The board of directors shall be responsible to the
meetings of shareholders and exercise the following powers:
1. To convene meetings of shareholders and report work to
the
meeting.
2. To carry out the resolutions passed by the meetings
of
shareholders.
3. To decide on the operational and investment plans.
4. To formulate the company's annual financial budget and
final
accounts.
5. To formulate plans for profit distribution and recovery of
losses.
6. To formulate plans for increasing or decreasing
registered capital of the company and the plan for issuing bonds.
7. To draft plans for merger, division, or dissolution of
the
company.
8. To decide on the organizational setup of the company.
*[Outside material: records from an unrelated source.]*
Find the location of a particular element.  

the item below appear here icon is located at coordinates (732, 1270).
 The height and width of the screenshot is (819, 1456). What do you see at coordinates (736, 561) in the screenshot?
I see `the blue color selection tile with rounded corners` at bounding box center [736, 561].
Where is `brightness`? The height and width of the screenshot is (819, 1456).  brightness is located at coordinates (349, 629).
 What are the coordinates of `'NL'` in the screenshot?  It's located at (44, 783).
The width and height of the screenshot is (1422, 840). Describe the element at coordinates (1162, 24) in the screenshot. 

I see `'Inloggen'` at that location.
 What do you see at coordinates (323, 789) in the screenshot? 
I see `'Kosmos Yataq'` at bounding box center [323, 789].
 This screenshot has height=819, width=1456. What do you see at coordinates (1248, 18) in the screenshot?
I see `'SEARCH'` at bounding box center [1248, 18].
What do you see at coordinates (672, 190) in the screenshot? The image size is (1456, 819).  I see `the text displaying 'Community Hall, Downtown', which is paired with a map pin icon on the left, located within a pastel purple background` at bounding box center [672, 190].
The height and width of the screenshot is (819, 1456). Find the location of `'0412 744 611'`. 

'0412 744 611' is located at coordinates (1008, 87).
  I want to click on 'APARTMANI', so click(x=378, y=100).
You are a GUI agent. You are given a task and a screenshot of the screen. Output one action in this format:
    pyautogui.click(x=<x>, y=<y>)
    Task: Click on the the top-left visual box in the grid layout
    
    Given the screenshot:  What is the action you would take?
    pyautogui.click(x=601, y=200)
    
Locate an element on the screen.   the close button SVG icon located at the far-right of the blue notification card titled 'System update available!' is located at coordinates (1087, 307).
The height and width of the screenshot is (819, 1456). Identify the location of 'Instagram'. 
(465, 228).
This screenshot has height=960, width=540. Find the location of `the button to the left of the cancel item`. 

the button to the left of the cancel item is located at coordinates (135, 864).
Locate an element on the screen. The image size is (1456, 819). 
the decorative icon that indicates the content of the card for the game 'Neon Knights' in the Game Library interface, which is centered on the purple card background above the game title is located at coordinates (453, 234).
9. To appoint or replace manager (general manager) of the
company
(hereinafter referred to as "manager"), appoint or
replace deputy managers and financial officers of the company
according to the recommendation by the manager and decide
on their
remunerations.
10. To formulate the basic management systems of the company.
Article 113 The board of directors shall have a chairman and
one or two vice-chairmen. The chairman and vice-chairmen shall be
elected by majority vote of directors.
Article 114 The chairman of the board shall be exercise
the
following powers;
1. To preside over the meeting of shareholders and convene
and preside over the meetings of the board of directors;
2. To examine the implementation of the resolutions adopted by
the
board of directors;
3. To sign on shares and bonds issued by the company.
Vice-chairmen of the board shall assist the chairman of the
board in his(her) work. If the chairman of the board is
unable to perform his(her) duties, he(she) shall designate a
vice-chairman to act in his(her) behalf.
Article 115 The term of office for the chairman of the board
of
directors shall be provided for in the articles of
association, but each term of office shall not exceed three
years. The chairman of the board of directors may serve
another term of office upon reelection after expiration of the
former term.
The shareholders meeting may not without reason remove a
director from office before the term of office of the director expires.
Article 116 The meeting of the board of directors shall be held
at
least twice a year. All the directors shall be notified of
the meeting 10 days before the meeting.